→ **TASK MATERIAL**:
——

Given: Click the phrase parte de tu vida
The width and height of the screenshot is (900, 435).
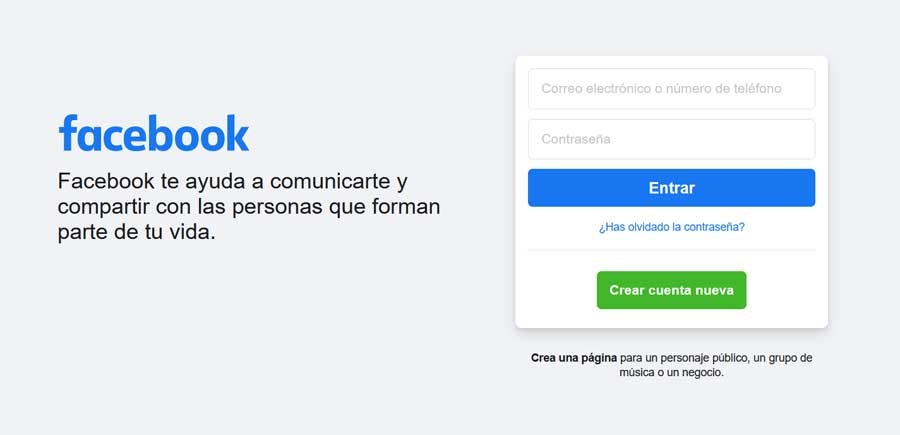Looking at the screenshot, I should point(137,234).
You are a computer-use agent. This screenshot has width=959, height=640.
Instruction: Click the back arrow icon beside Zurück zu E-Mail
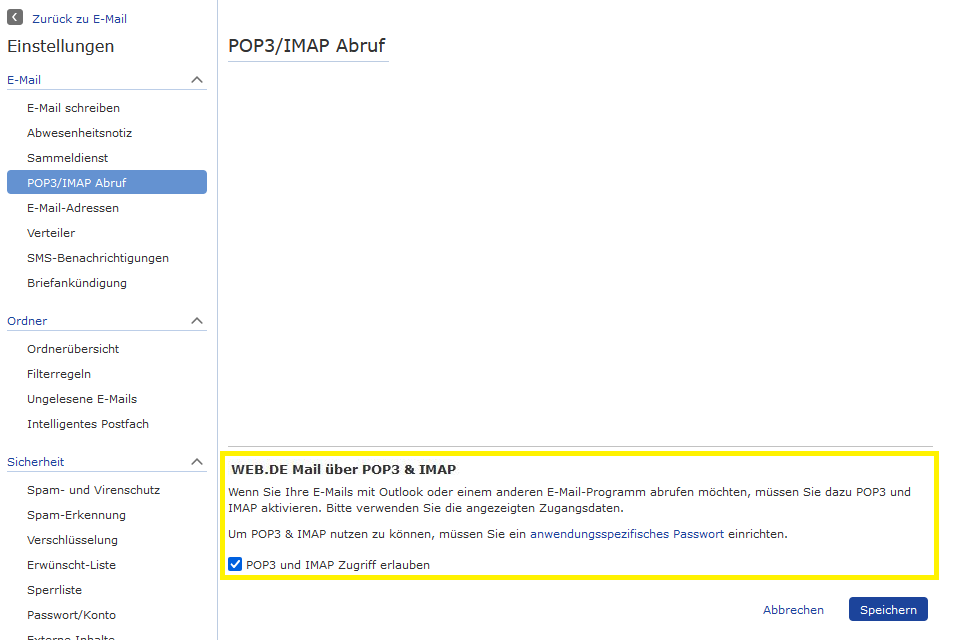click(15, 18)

——

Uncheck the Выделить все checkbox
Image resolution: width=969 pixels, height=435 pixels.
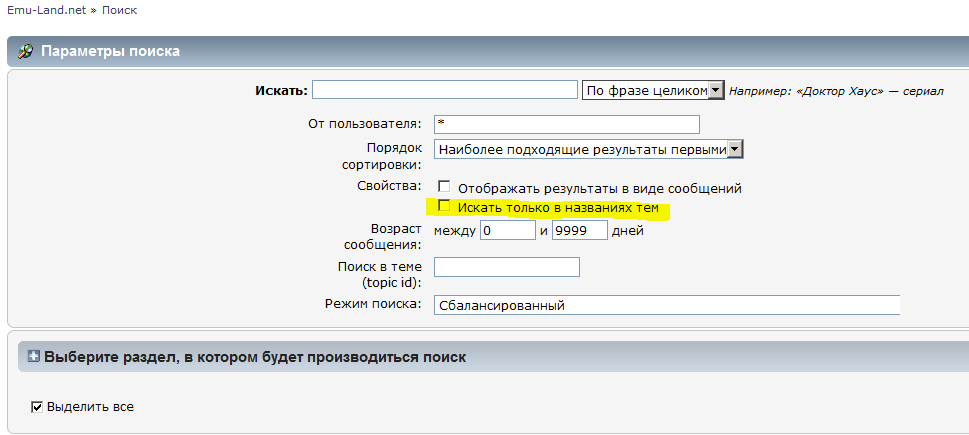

——

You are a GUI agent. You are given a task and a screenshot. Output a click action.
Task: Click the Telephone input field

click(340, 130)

——

→ **WHAT YOU NEED TO DO**:
Reply with the count alone: how many lines of the records contain the string "agent"?

→ **YOUR SOLUTION**:
2